Required work: Starting at the line that contains "第16回 Office 365 勉強会 まとめ (1074, 766)" and stopping after the line that contains "App Android (403, 1994)", format those lines of the items as a JSON list of strings, one string per line, with blank lines left out.

* START *

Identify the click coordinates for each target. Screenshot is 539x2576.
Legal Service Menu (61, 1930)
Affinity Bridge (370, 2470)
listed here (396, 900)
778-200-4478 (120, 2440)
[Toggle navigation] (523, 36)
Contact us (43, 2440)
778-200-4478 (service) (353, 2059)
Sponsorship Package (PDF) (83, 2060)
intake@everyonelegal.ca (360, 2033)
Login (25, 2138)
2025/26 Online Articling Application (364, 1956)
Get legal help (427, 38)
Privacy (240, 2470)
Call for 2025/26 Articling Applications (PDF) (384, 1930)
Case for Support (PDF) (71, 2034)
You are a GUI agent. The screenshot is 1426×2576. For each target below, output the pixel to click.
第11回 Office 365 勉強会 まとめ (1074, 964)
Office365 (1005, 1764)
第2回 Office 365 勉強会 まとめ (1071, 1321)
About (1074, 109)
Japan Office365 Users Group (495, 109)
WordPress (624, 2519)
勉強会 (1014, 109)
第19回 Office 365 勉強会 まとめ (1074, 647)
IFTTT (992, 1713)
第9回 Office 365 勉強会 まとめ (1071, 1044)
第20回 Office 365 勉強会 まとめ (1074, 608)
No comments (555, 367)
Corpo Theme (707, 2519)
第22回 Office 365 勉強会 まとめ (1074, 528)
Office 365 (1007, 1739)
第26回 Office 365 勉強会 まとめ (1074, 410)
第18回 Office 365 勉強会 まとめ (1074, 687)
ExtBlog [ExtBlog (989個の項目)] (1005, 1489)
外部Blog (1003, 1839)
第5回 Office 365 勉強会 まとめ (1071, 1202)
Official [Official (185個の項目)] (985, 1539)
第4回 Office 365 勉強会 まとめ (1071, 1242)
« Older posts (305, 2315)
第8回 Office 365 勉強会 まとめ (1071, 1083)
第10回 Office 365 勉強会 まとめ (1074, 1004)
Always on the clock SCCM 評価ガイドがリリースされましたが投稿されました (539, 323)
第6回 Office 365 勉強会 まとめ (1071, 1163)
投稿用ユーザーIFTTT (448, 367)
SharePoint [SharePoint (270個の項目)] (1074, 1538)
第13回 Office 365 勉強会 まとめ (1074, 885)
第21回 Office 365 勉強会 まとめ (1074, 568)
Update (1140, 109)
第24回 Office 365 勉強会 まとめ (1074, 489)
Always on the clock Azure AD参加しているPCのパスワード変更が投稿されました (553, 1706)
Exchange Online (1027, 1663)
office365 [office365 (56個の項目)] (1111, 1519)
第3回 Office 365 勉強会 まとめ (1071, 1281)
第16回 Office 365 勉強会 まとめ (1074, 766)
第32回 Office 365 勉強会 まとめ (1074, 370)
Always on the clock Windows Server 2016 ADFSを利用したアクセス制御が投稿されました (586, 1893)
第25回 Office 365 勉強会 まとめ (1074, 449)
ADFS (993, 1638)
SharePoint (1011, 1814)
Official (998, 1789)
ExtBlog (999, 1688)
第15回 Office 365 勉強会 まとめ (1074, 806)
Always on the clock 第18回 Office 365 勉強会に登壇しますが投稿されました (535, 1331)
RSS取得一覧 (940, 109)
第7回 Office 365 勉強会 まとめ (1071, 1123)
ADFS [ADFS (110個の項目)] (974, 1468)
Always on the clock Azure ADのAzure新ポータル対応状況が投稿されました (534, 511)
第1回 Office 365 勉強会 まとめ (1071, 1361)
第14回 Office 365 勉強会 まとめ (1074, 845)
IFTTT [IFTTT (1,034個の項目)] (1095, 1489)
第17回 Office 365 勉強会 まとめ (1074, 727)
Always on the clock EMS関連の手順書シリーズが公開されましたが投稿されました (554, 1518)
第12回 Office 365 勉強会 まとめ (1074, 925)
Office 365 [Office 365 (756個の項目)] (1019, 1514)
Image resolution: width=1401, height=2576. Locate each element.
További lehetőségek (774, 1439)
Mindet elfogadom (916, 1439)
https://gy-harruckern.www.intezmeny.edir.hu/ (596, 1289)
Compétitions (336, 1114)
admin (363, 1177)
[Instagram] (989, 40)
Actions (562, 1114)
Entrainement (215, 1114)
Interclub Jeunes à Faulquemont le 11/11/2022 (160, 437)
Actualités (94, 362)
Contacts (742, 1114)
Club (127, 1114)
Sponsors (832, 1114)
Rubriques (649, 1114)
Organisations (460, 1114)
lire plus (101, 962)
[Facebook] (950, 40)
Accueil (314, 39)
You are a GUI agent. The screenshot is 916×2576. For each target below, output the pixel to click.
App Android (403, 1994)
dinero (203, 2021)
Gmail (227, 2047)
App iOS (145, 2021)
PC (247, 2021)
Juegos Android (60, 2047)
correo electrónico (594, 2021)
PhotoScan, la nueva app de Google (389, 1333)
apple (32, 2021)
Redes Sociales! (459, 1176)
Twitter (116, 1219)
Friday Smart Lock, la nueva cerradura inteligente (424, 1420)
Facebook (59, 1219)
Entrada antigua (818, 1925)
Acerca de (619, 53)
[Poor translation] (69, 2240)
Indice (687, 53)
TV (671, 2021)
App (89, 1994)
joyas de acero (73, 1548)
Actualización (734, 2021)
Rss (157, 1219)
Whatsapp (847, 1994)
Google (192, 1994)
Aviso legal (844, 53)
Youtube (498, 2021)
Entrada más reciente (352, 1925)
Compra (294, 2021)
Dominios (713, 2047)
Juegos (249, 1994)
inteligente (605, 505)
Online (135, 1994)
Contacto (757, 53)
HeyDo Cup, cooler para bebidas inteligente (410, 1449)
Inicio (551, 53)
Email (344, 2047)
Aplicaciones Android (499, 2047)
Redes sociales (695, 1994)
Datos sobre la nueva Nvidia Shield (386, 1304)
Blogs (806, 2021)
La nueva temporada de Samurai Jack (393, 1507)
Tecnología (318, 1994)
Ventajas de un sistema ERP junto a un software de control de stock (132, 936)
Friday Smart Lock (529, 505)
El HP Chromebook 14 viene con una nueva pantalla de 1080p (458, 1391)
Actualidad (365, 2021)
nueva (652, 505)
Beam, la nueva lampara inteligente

* END *

The output:
[
  "第16回 Office 365 勉強会 まとめ (1074, 766)",
  "第32回 Office 365 勉強会 まとめ (1074, 370)",
  "Always on the clock Windows Server 2016 ADFSを利用したアクセス制御が投稿されました (586, 1893)",
  "第25回 Office 365 勉強会 まとめ (1074, 449)",
  "ADFS (993, 1638)",
  "SharePoint (1011, 1814)",
  "Official (998, 1789)",
  "ExtBlog (999, 1688)",
  "第15回 Office 365 勉強会 まとめ (1074, 806)",
  "Always on the clock 第18回 Office 365 勉強会に登壇しますが投稿されました (535, 1331)",
  "RSS取得一覧 (940, 109)",
  "第7回 Office 365 勉強会 まとめ (1071, 1123)",
  "ADFS [ADFS (110個の項目)] (974, 1468)",
  "Always on the clock Azure ADのAzure新ポータル対応状況が投稿されました (534, 511)",
  "第1回 Office 365 勉強会 まとめ (1071, 1361)",
  "第14回 Office 365 勉強会 まとめ (1074, 845)",
  "IFTTT [IFTTT (1,034個の項目)] (1095, 1489)",
  "第17回 Office 365 勉強会 まとめ (1074, 727)",
  "Always on the clock EMS関連の手順書シリーズが公開されましたが投稿されました (554, 1518)",
  "第12回 Office 365 勉強会 まとめ (1074, 925)",
  "Office 365 [Office 365 (756個の項目)] (1019, 1514)",
  "Image resolution: width=1401, height=2576. Locate each element.",
  "További lehetőségek (774, 1439)",
  "Mindet elfogadom (916, 1439)",
  "https://gy-harruckern.www.intezmeny.edir.hu/ (596, 1289)",
  "Compétitions (336, 1114)",
  "admin (363, 1177)",
  "[Instagram] (989, 40)",
  "Actions (562, 1114)",
  "Entrainement (215, 1114)",
  "Interclub Jeunes à Faulquemont le 11/11/2022 (160, 437)",
  "Actualités (94, 362)",
  "Contacts (742, 1114)",
  "Club (127, 1114)",
  "Sponsors (832, 1114)",
  "Rubriques (649, 1114)",
  "Organisations (460, 1114)",
  "lire plus (101, 962)",
  "[Facebook] (950, 40)",
  "Accueil (314, 39)",
  "You are a GUI agent. The screenshot is 916×2576. For each target below, output the pixel to click.",
  "App Android (403, 1994)"
]